Sunday night’s 54th Annual Grammy Awards reminded me once again that I’m thankful for the gift of music.
Well, except that I didn’t get to see some of the show until this morning, having recorded it. Instead, I was at a local biweekly string jam, pretending to be a fraction as good on my guitar as those folks at the Grammys. Sunday night’s jam session offered up a mix of Patsy Cline, Bob Dylan, Green Day, John Prine, Curtis Mayfield and the Who. One of the organizers paused between songs and remarked, “You know, we’ve been doing this nonsense for 12 years.”
He’s right in a way. It does seem like nonsense. We’re all a bunch of amateurs, me more so than the others. And I’m grateful they include me in the group, no matter how much I flub the songs I bring to play. (Gosh, they sound so good when I’m home, playing for myself.)

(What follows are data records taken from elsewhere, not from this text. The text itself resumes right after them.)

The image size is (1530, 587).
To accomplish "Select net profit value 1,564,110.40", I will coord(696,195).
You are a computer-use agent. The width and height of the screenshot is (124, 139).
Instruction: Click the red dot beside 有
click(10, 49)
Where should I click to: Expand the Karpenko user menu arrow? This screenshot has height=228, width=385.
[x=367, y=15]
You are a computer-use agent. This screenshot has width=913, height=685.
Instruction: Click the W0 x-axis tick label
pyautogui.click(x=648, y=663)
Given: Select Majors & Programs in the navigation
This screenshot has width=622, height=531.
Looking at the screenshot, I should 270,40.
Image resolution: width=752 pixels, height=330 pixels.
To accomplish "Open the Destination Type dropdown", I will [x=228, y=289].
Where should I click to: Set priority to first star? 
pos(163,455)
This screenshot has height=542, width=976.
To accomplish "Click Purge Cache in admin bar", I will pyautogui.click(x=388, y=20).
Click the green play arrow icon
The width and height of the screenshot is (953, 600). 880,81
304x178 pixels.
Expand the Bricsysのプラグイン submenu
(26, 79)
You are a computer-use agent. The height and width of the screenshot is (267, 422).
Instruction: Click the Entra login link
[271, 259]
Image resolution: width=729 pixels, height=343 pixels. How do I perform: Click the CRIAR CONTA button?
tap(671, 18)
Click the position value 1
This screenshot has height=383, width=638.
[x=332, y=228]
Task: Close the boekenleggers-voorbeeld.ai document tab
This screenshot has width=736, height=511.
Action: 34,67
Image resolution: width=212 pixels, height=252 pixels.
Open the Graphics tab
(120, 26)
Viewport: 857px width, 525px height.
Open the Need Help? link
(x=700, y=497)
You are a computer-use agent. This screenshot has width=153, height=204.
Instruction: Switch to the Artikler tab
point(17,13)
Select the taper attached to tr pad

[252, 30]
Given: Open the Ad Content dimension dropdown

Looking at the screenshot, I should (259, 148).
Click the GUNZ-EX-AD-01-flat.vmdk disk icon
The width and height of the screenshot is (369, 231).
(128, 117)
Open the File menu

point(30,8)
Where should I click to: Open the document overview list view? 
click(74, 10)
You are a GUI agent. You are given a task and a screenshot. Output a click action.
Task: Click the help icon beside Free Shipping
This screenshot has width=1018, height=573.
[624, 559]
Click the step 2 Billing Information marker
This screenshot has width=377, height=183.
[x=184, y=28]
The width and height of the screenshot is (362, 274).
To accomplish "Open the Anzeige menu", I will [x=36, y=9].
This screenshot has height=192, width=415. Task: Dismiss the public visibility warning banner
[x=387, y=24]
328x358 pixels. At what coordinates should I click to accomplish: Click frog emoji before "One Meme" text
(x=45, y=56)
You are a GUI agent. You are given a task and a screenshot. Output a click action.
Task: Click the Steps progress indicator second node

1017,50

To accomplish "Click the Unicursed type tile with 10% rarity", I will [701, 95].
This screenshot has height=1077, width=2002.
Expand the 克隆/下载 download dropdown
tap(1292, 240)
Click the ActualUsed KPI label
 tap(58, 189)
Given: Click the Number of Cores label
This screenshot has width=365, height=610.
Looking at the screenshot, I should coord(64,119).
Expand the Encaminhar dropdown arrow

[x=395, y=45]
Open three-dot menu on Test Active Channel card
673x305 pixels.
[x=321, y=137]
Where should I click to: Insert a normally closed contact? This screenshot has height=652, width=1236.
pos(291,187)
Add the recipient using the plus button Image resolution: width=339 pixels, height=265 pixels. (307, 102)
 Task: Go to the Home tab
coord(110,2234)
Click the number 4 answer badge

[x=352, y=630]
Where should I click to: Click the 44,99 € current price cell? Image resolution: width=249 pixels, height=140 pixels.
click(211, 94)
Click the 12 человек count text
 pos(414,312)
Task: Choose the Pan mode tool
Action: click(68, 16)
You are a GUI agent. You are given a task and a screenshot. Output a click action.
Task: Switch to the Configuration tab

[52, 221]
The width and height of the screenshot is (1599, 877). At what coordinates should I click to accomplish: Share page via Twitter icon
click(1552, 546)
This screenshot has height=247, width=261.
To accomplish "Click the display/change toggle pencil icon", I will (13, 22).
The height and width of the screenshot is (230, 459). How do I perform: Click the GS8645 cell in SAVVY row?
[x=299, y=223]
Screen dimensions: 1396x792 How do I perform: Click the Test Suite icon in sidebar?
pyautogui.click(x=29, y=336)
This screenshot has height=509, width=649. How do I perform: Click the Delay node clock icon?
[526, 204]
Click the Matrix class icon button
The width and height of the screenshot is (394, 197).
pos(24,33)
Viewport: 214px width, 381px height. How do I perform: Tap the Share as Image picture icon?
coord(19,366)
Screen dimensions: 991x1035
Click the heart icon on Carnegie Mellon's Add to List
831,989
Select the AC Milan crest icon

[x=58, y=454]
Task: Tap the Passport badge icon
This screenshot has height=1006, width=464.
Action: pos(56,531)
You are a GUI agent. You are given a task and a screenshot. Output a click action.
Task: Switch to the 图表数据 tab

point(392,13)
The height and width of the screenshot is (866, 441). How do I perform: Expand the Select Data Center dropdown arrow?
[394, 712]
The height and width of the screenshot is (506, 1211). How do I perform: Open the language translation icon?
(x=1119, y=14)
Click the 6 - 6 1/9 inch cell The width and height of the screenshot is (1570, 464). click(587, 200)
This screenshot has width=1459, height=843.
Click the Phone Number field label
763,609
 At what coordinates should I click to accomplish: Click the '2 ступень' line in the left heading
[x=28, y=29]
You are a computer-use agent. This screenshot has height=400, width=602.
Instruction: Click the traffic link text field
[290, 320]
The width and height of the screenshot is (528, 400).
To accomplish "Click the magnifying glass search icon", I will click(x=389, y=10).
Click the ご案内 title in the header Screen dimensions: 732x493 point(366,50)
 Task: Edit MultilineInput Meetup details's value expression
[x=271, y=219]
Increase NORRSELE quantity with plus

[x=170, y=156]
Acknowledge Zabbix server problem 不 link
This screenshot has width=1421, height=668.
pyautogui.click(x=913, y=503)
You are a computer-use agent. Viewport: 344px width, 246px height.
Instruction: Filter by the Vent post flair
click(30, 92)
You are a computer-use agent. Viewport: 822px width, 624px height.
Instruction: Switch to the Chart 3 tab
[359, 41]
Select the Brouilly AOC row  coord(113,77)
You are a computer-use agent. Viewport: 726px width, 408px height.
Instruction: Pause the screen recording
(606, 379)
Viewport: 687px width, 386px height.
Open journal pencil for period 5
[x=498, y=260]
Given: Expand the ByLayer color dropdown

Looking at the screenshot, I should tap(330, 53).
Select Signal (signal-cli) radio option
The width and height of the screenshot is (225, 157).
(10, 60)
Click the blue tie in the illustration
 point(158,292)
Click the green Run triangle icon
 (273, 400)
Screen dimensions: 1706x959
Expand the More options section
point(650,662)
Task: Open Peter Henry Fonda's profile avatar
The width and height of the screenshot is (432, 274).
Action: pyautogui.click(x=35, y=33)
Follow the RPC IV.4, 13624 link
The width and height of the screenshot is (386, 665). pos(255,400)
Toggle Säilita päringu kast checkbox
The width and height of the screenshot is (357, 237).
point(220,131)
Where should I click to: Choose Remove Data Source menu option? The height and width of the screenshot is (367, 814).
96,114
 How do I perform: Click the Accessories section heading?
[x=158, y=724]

But then there are those little moments when a thought in the song is expressed with such feeling and meaning, you wonder where it came from. It’s then you realize that the words without the music or the music without the words wouldn’t give you that. It’s like when you go to church and think you’re there to hear the message, but it’s sometimes the music that drives home what the pastor is trying to say.
The Grammys celebrate that. It’s not just a popularity contest, but recognition for artists who’ve communicated something significant.
Bruce Springsteen and the E Street Band opened the evening with a performance of “We Take Care of Our Own,” a song from a forthcoming album. It doesn’t take a big step to realize, as host LL Cool J mentioned, that it’s a song which speaks to our time. Read the lyrics or, better yet, listen to the song itself.
As most good music does, a song like this goes beyond the trappings of great musicianship and commercial success. It says something meaningful, both to the world we live in and to our individual lives. Music is like that, and I’m thankful.